### Information provided
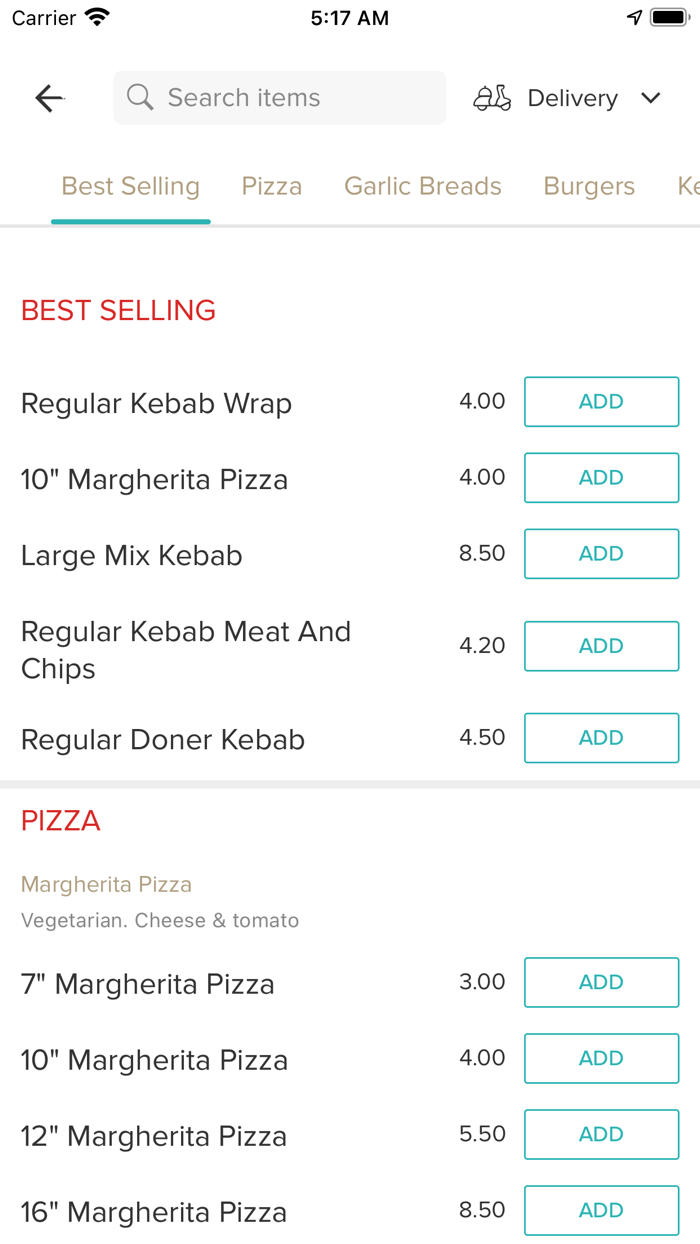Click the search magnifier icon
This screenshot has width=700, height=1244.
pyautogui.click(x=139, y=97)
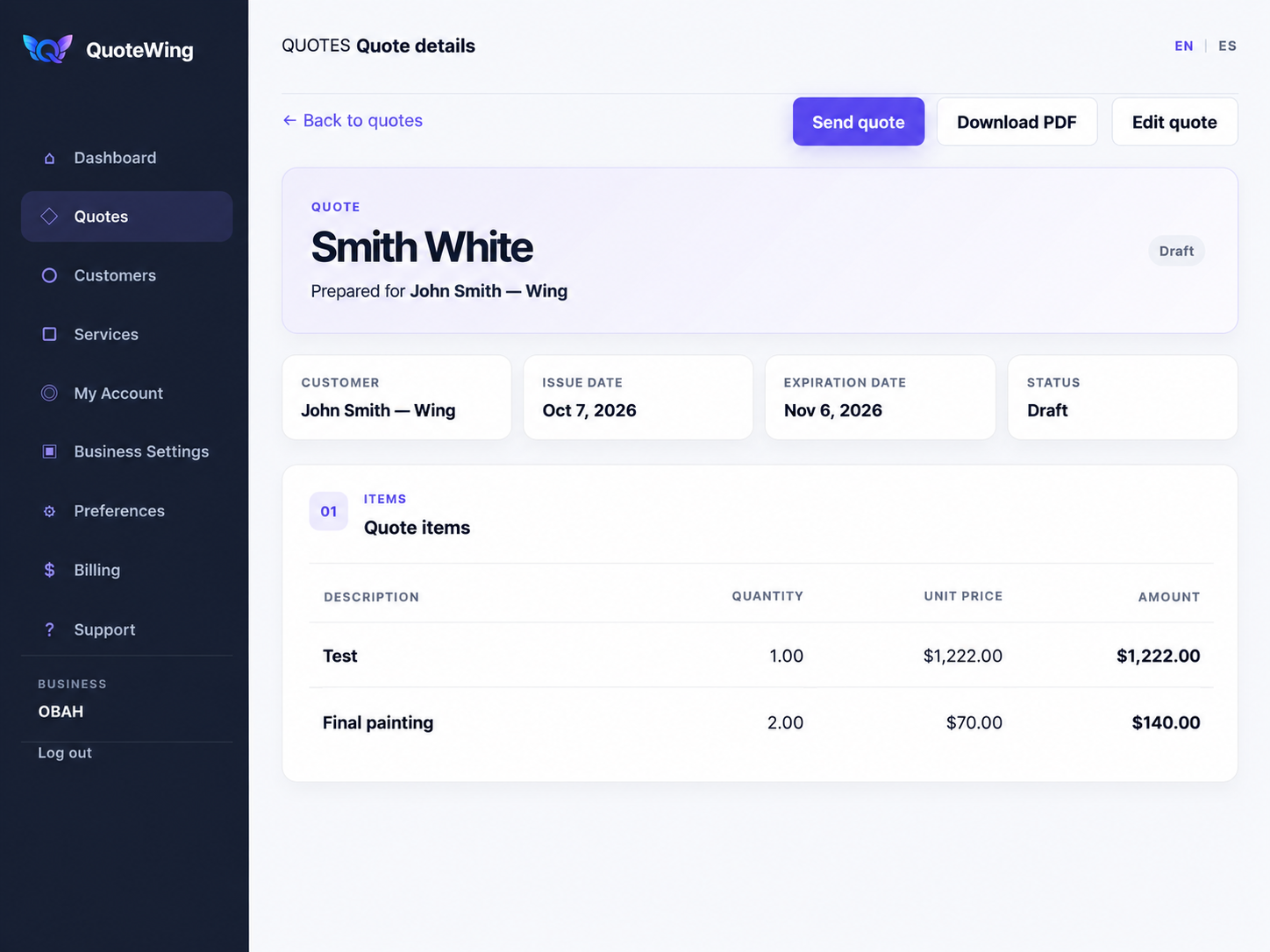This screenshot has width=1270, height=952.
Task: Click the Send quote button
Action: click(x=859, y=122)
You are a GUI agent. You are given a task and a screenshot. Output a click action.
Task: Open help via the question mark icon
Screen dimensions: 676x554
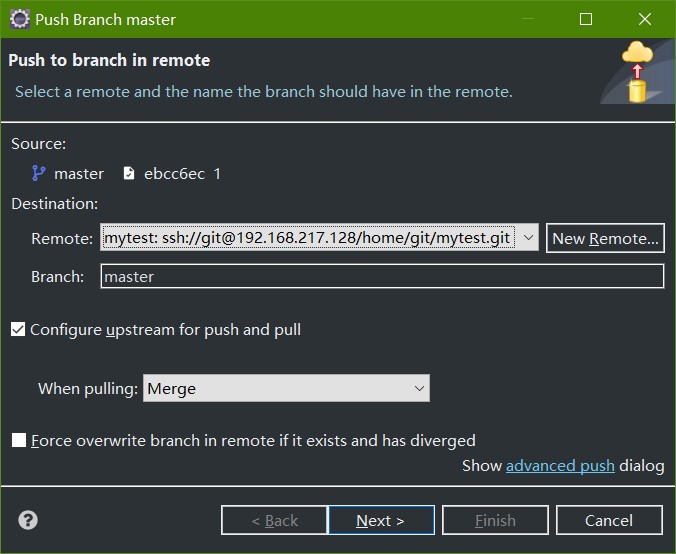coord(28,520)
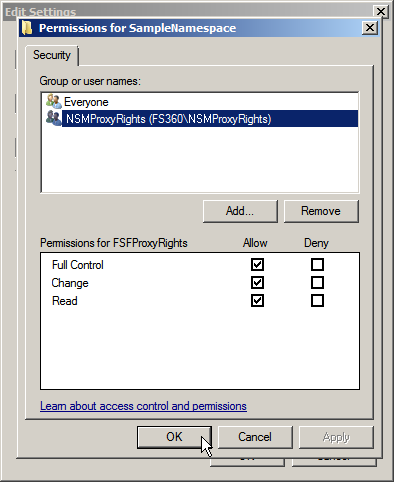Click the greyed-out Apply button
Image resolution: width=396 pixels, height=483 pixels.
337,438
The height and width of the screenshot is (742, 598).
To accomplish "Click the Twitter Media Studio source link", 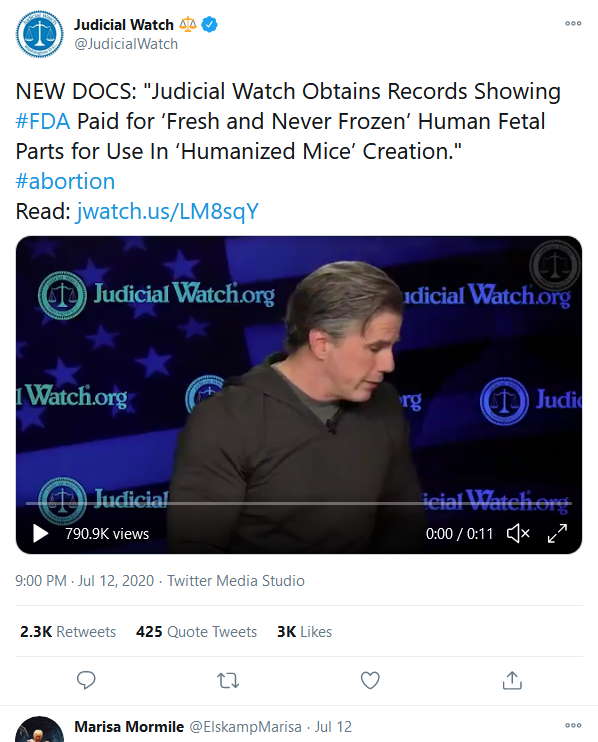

### Exercise brief
Duplicate the full listing above verbatim, line by line, but leave out the pictures.

### Output for this exercise
Click the search magnifier icon
This screenshot has width=700, height=1244.
pyautogui.click(x=139, y=97)
This screenshot has width=1270, height=952.
Task: Click the Send quote button
Action: click(x=859, y=122)
You are a GUI agent. You are given a task and a screenshot. Output a click action.
Task: Open help via the question mark icon
Screen dimensions: 676x554
coord(28,520)
Click the greyed-out Apply button
Image resolution: width=396 pixels, height=483 pixels.
337,438
The height and width of the screenshot is (742, 598).
To accomplish "Click the Twitter Media Studio source link", 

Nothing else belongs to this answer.